Understanding where and how to pen test an enterprise cloud is an important aspect of risk management. Performing a pen test of all mission-critical cloud systems on a regular basis helps identify areas of improvement in an information security program. Depending on security teams’ available resources, they can conduct pen tests before a system goes live, on a live system or even during the design process.
For reference, the Cloud Security Alliance (CSA) Top Threats Working Group released its “Cloud Penetration Testing Playbook” that outlines how to pen test systems and services hosted in public cloud environments. The playbook examines aspects such as how to scope a cloud pen test, how these tests are conducted in the shared responsibility model, and cloud penetration test cases and concerns.
Unique challenges of pen testing in the cloud
Cloud penetration testing differs from ordinary pen testing. One difference is that, depending on the specific scope, cloud pen testing could include coordination with the underlying hosting provider. If the pen test identifies a vulnerability in the underlying hosting provider, the provider may need to be prevented from performing lateral movement. This can minimize the potential impact on other customers and notify the provider of the finding. In a large distributed enterprise, the team orchestrating the pen test would need to identify all of the affected groups and coordinate security processes with them.

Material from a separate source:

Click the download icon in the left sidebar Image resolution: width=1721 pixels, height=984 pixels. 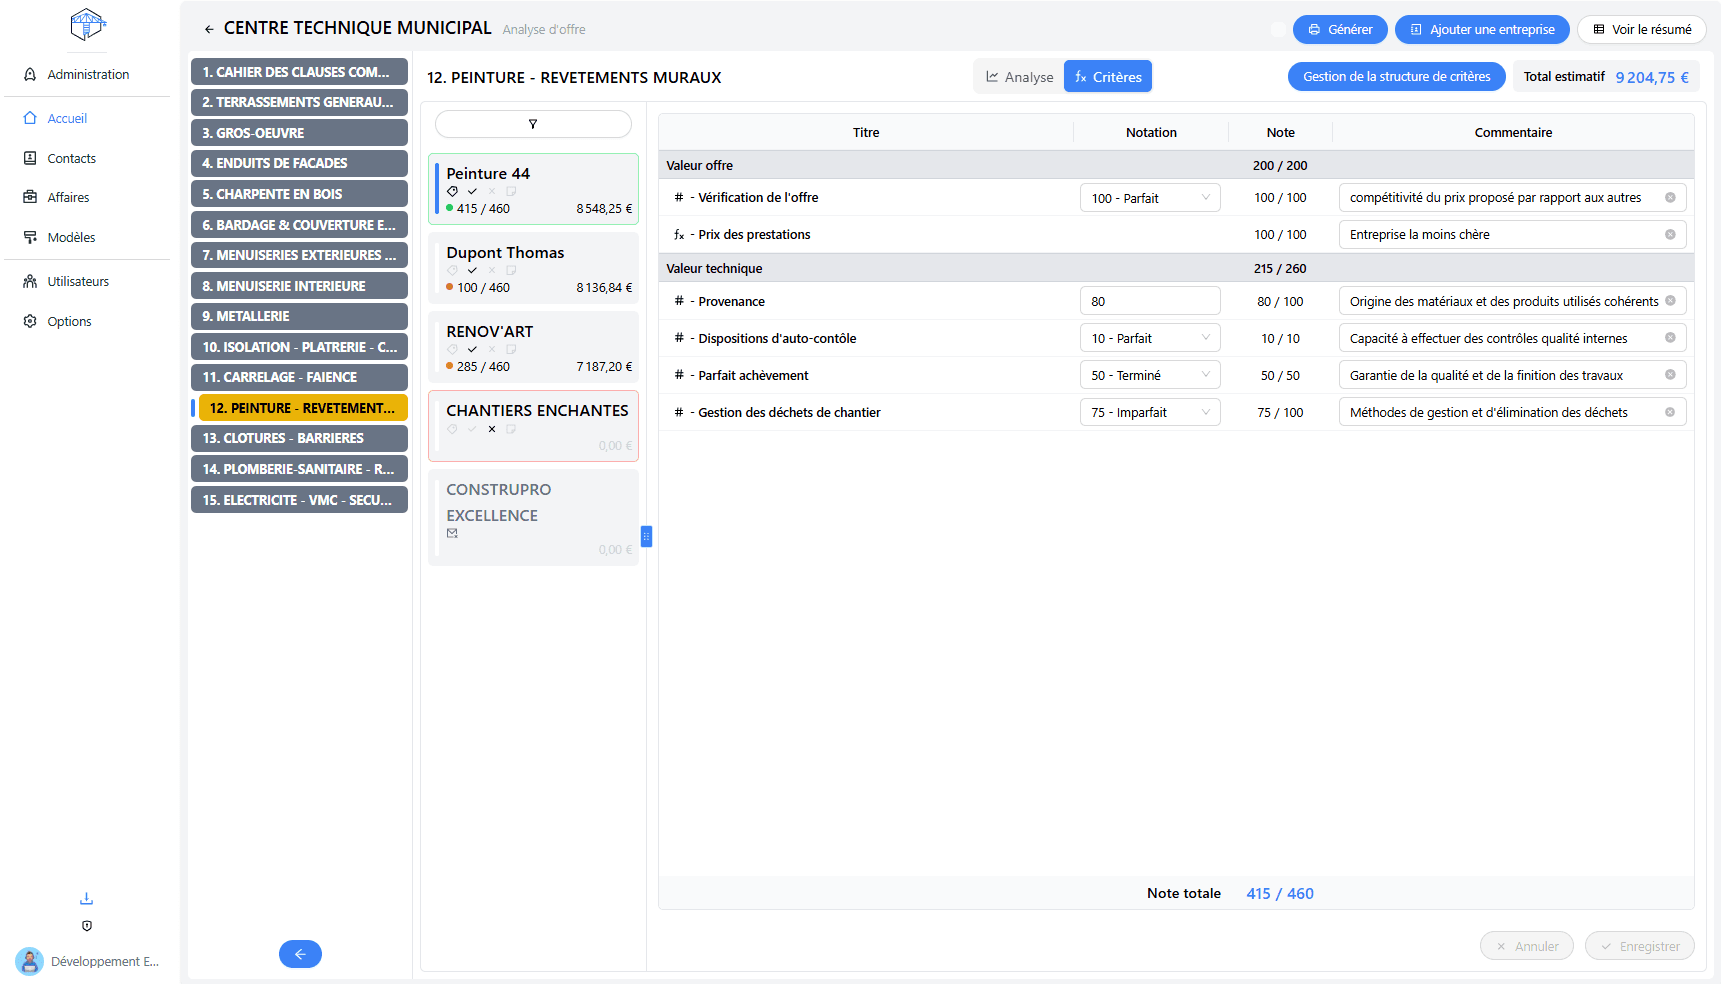(x=87, y=898)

Pen testing in the public cloud
The CSA playbook focuses on testing systems and services hosted in public cloud environments. This could include a custom virtual machine hosted in a public cloud IaaS service, for example. The pen test looks for flaws, common misconfigurations and known vulnerabilities in a cloud service supporting an application. It’s not application-level testing or testing the security of the underlying IaaS service, but both could be pen tested individually. Depending on the application hosted in the IaaS service, the application security might be the responsibility of a software vendor — whether open source or commercial. Findings that involve the underlying IaaS service or application should be evaluated to determine if they should be reported to the supporting vendor.

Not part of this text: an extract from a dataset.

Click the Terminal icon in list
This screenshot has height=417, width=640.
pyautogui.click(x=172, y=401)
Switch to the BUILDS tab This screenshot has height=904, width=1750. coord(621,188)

Pen tests for the shared responsibility model
Scoping and the shared responsibility model also influence how the operations in the cloud are organized in your enterprise. You might have an OS team responsible for certain parts, a network team responsible for the load balancers, an identity management team responsible for the identity and access management and so forth. These different groups, together with the cloud security teams or cloud security center of excellence, need to work together to ensure the necessary security controls are implemented in the IaaS environment. Given the complexity of that coordination, a pen test may help identify gaps in the coordination and technical security controls implemented.
Breaking down pen test instructions
Potentially, the most valuable contribution from the playbook is the cloud penetration test cases and concerns section. The playbook covers general pen testing steps with cloud-specific information highlighted in each step. An enterprise can use the steps as a checklist to evaluate the configuration of its public cloud environment.

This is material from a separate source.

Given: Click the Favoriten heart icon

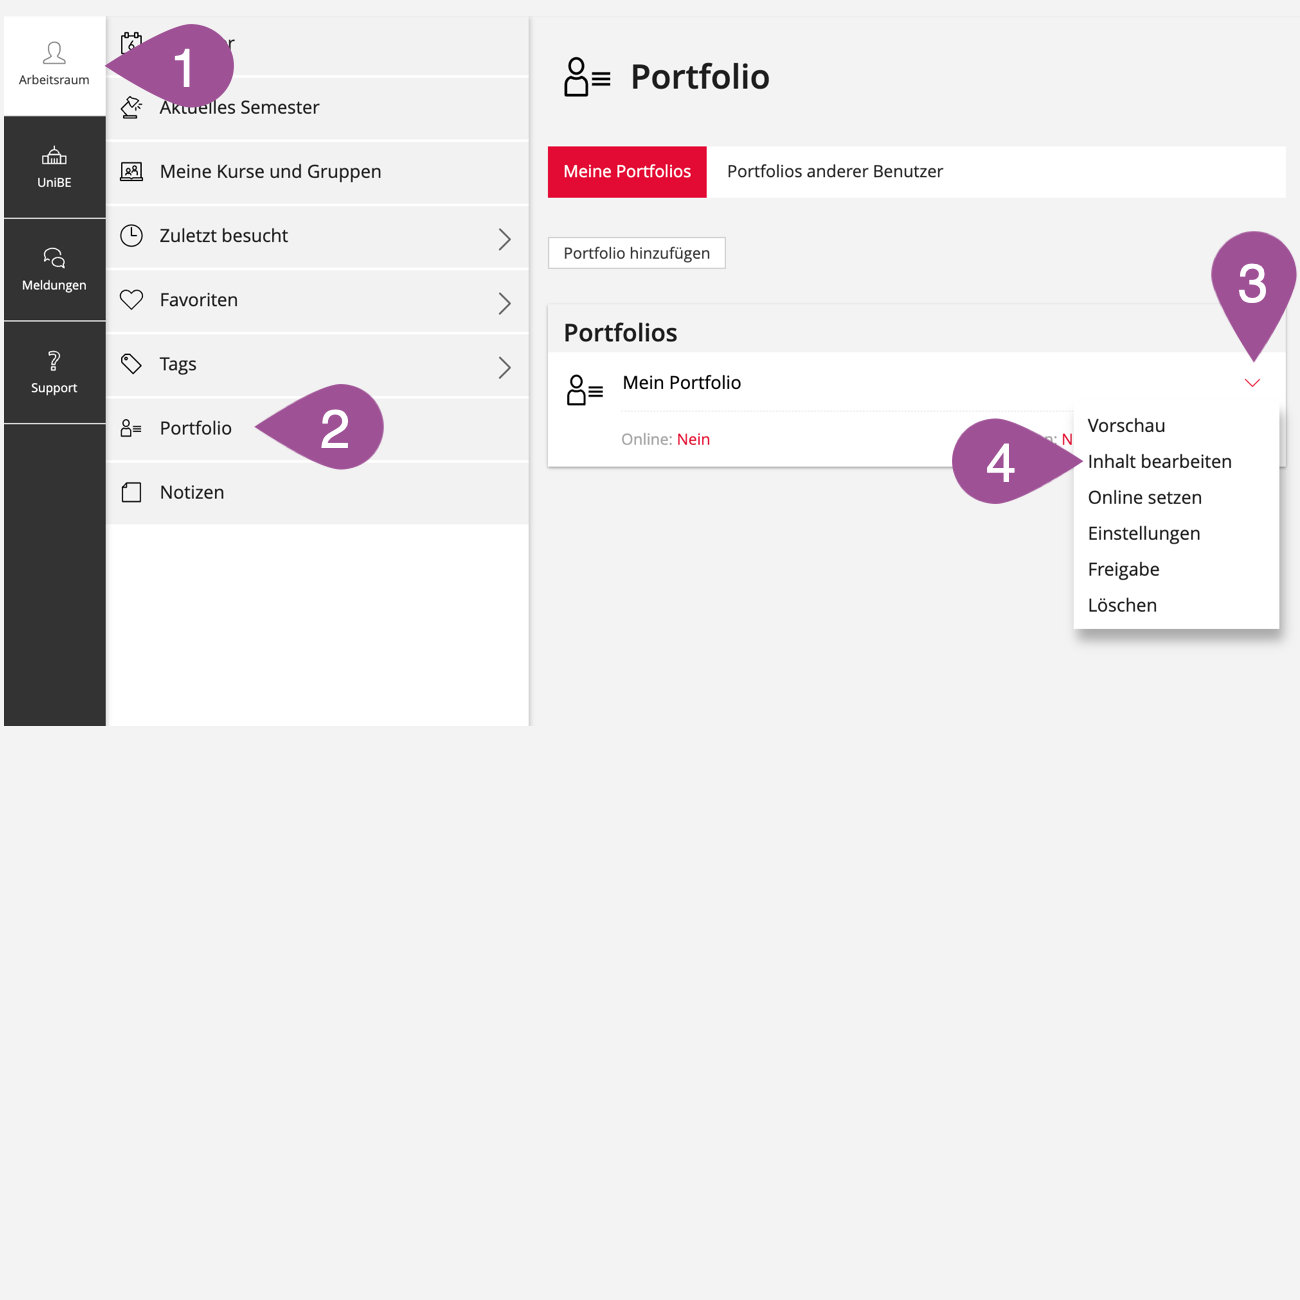Looking at the screenshot, I should coord(131,300).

The test cases include specific steps describing where to look for specific configuration settings that can be used to gain the initial foothold into an environment. Once hackers gain access, they can move laterally to eventually gain privilege escalation to completely compromise the security of the system. It may be a higher priority to implement security controls in the cloud scope before pen testing. The pen test can examine whether the security controls were implemented effectively and identify areas that need additional attention.